Can LLMs Reconcile Knowledge Conflicts in Counterfactual Reasoning

Yamin, Khurram, Ghosal, Gaurav, Wilder, Bryan

arXiv.org Artificial Intelligence 

Large Language Models have been shown to contain extensive world knowledge in their parameters, enabling impressive performance on many knowledge intensive tasks. However, when deployed in novel settings, LLMs often encounter situations where they must integrate parametric knowledge with new or unfamiliar information. In this work, we explore whether LLMs can combine knowledge in-context with their parametric knowledge through the lens of counterfactual reasoning. Through synthetic and real experiments in multi-hop reasoning problems, we show that LLMs generally struggle with counterfactual reasoning, often resorting to exclusively using their parametric knowledge. Moreover, we show that simple post-hoc finetuning can struggle to instill counterfactual reasoning ability - often leading to degradation in stored parametric knowledge.
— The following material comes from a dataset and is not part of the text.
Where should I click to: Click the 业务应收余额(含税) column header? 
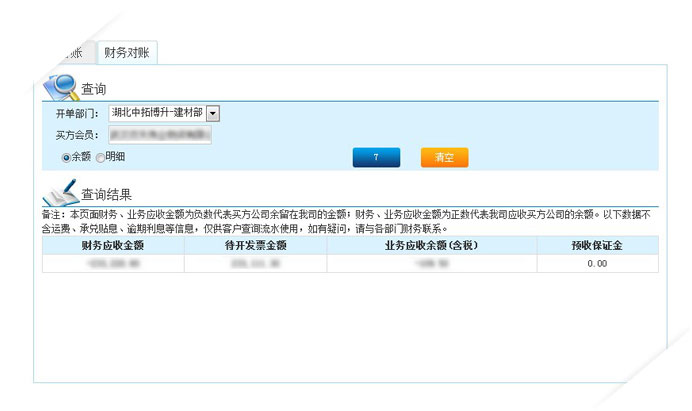tap(431, 245)
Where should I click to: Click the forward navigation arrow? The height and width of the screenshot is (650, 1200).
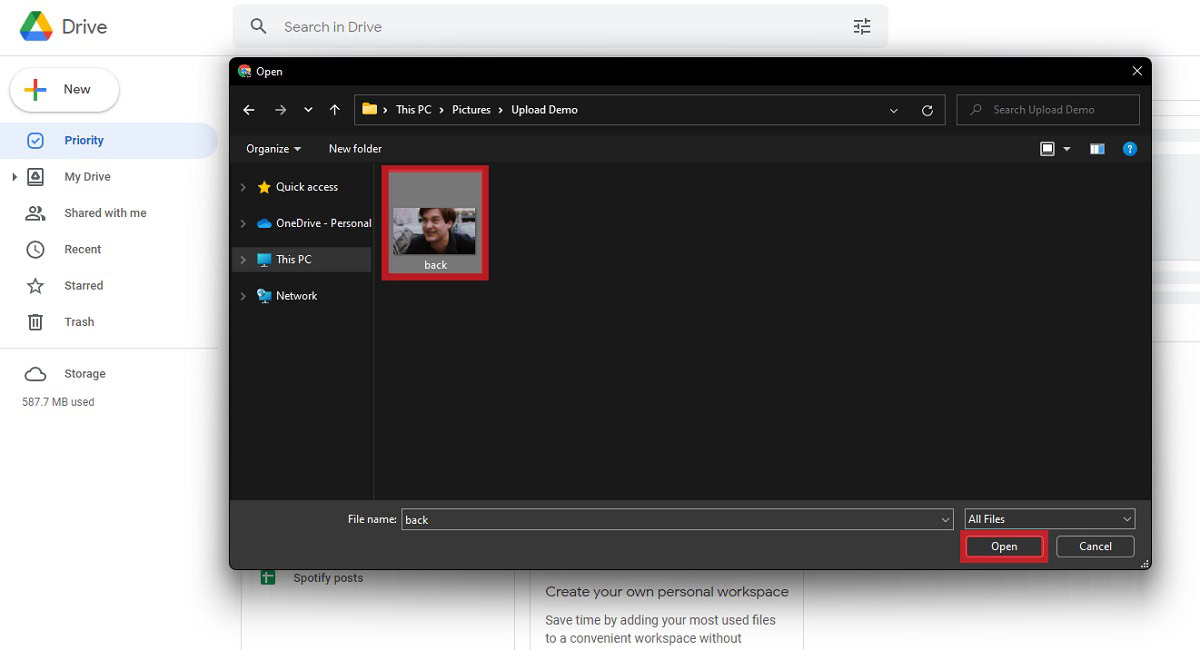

Ultimately, our work reveals important limitations of current LLM's abilities to re-purpose parametric knowledge in novel settings. Benchmarks like NaturalQuestions and HotpotQA have driven progress on recall-based and multi-hop reasoning, but they primarily evaluate a model's ability to regurgitate stored facts or compose chains of parametric knowledge without new external inputs (Y ang et al., 2018; Kwiatkowski et al., 2019). In contrast, many real-world scenarios require LLMs to integrate their pretrained knowledge with novel or hypothetical information provided at inference time. For example, consider a counterfactual query: "If Paris were located in Italy, in which country would the Eiffel T ower stand?"